New Journal publication: Analyze, Sense, Preprocess, Predict, Implement, and Deploy (ASPPID): An incremental methodology based on data analytics for cost-efficiently monitoring the industry 4.0
Jesus Para and Javier Del Ser, members of the Joint Research Lab, has authored the paper “Analyze, Sense, Preprocess, Predict, Implement, and Deploy (ASPPID): An incremental methodology based on data analytics for cost-efficiently monitoring the industry 4.0”, a joint work with Antonio J. Nebro (University of Malaga, Spain) and Francisco Herrera (University of Granada, Spain), both collaborators of the Joint Research Lab. The article has been published in Engineering Applications of Artificial Intelligence (Q1 JCR), and can be retrieved from: https://doi.org/10.1016/j.engappai.2019.03.022
Summary: Industry 4.0 is revolutionizing decision making processes within the manufacturing industry.
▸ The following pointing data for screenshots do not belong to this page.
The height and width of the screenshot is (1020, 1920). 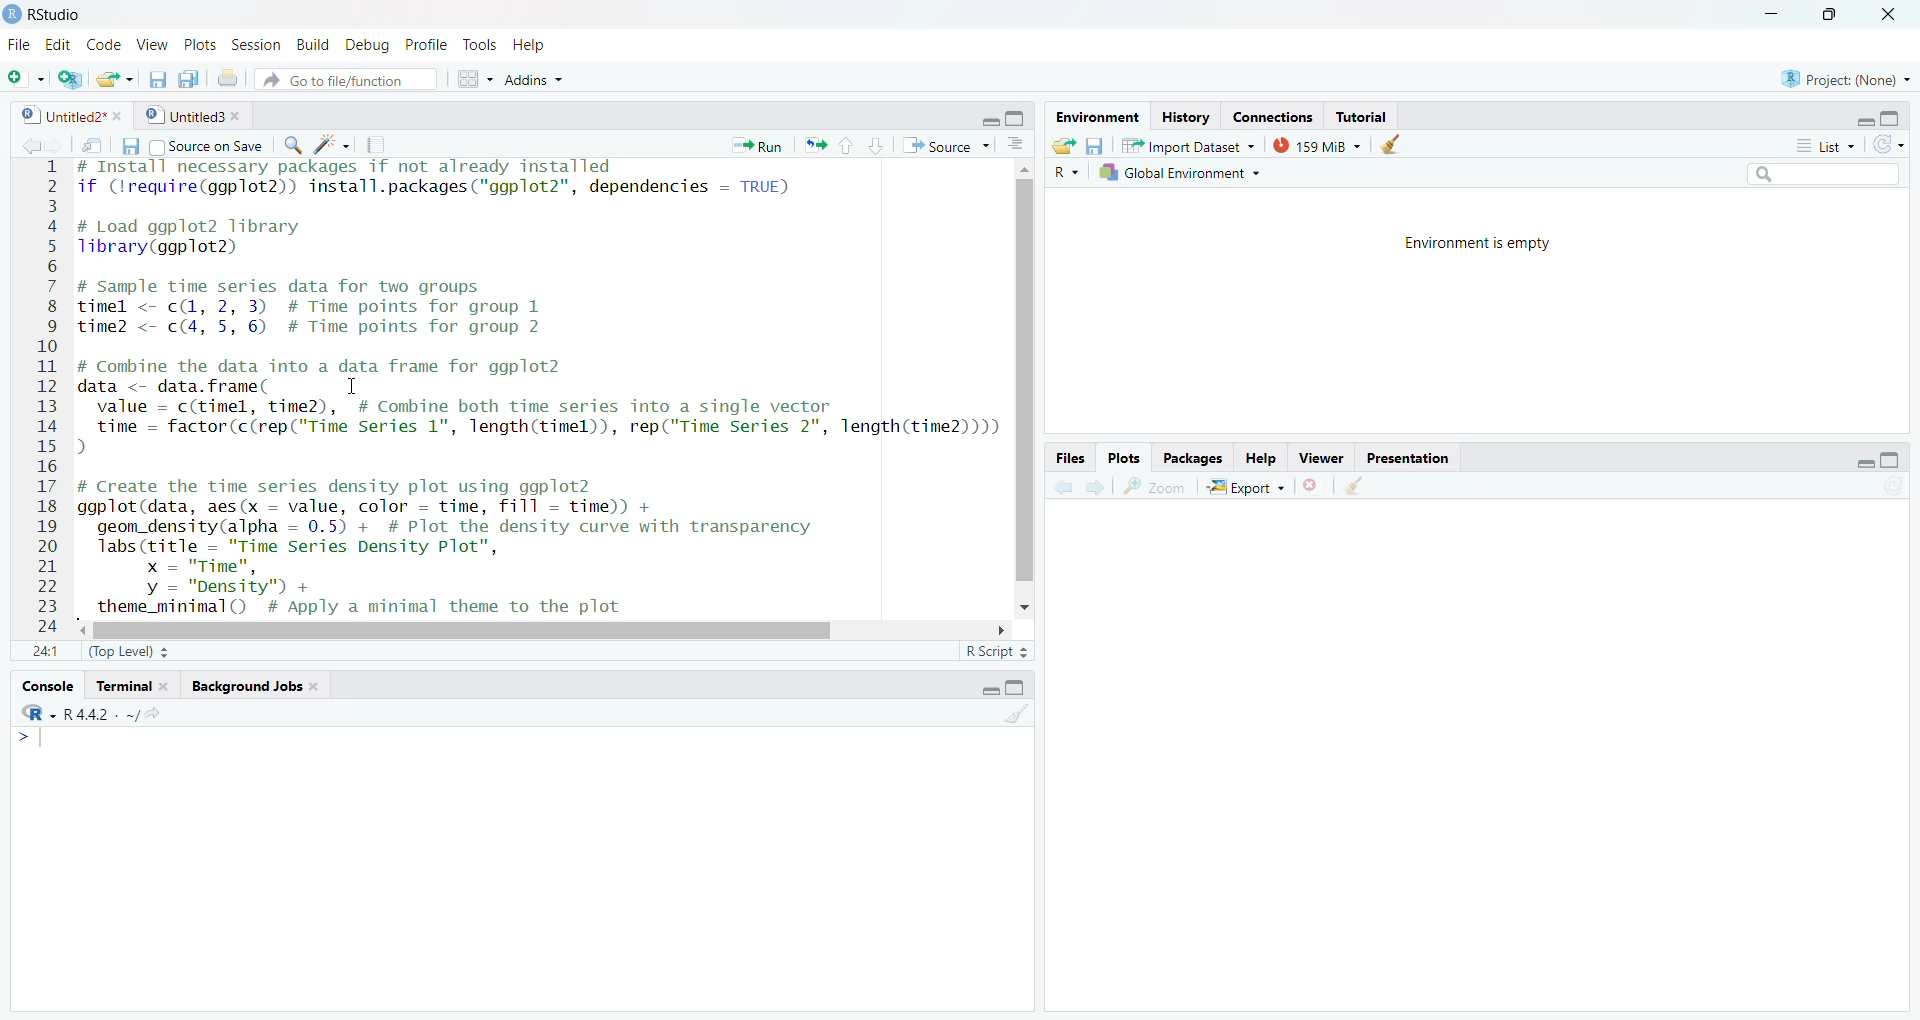 What do you see at coordinates (485, 547) in the screenshot?
I see `# Create the time series density plot using ggplot2
ggplot(data, aes(x = value, color = time, fill = time)) +
geom_density(alpha = 0.5) + # Plot the density curve with transparency
labs (title = "Time Series Density Plot",
x = "Time",
y - "Density" +
~~ theme_minimal() # Apply a minimal theme to the plot` at bounding box center [485, 547].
Among the technological portfolio enabling this revolution, the late literature has capitalized on the potential of data analytics for improving the production cycle at different stages, from resource provisioning to planning, delivery and storage. However, such a promising role of data analytics has been so far explored without a proper, quantitative inspection of the cost-improvement trade-off, nor has the process of acquiring sensors and extracting valuable information from their captured data formalized in a series of methodological steps. This paper introduces the Analyze, Sense, Preprocess, Predict, Implement and Deploy (ASPPID) methodology, an iterative decision workflow that spans from the acquisition of sensing equipment to the quantitative assessment of the contribution of their captured data to enhance the production step under focus. By placing the data scientist at the core of the workflow, this methodology helps improvement teams make informed decisions about which parts of the process need to be sensed, and how to exploit this information towards a verifiable improvement of the production cycle. The implementation of this methodology is exemplified in a real use case within the automotive industry, where the detection of defects in an annealing process can be modeled as a classification problem over a highly imbalanced dataset. Results obtained after applying the proposed ASPPID methodology show that the scrap ratio is reduced by sensing the correct part of the process at minimal investment costs, thus highlighting the crucial role of the data scientist in the management team of manufacturing plants.